═════ Exercise data ═════

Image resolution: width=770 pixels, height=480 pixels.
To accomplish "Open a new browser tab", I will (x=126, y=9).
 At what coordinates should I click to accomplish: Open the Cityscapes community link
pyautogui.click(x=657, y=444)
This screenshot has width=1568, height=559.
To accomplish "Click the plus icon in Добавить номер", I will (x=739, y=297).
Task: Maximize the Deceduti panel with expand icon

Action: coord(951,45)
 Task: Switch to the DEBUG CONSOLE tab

═════
═════ Exercise data ═════

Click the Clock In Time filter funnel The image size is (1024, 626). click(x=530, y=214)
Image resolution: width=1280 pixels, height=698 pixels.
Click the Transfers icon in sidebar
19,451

═════

**The task:** For the listing above, print only the lines starting at the line containing "Image resolution: width=770" and ending at the line containing "Task: Switch to the DEBUG CONSOLE tab", exactly, both included.

**Expected answer:**
Image resolution: width=770 pixels, height=480 pixels.
To accomplish "Open a new browser tab", I will (x=126, y=9).
 At what coordinates should I click to accomplish: Open the Cityscapes community link
pyautogui.click(x=657, y=444)
This screenshot has width=1568, height=559.
To accomplish "Click the plus icon in Добавить номер", I will (x=739, y=297).
Task: Maximize the Deceduti panel with expand icon

Action: coord(951,45)
 Task: Switch to the DEBUG CONSOLE tab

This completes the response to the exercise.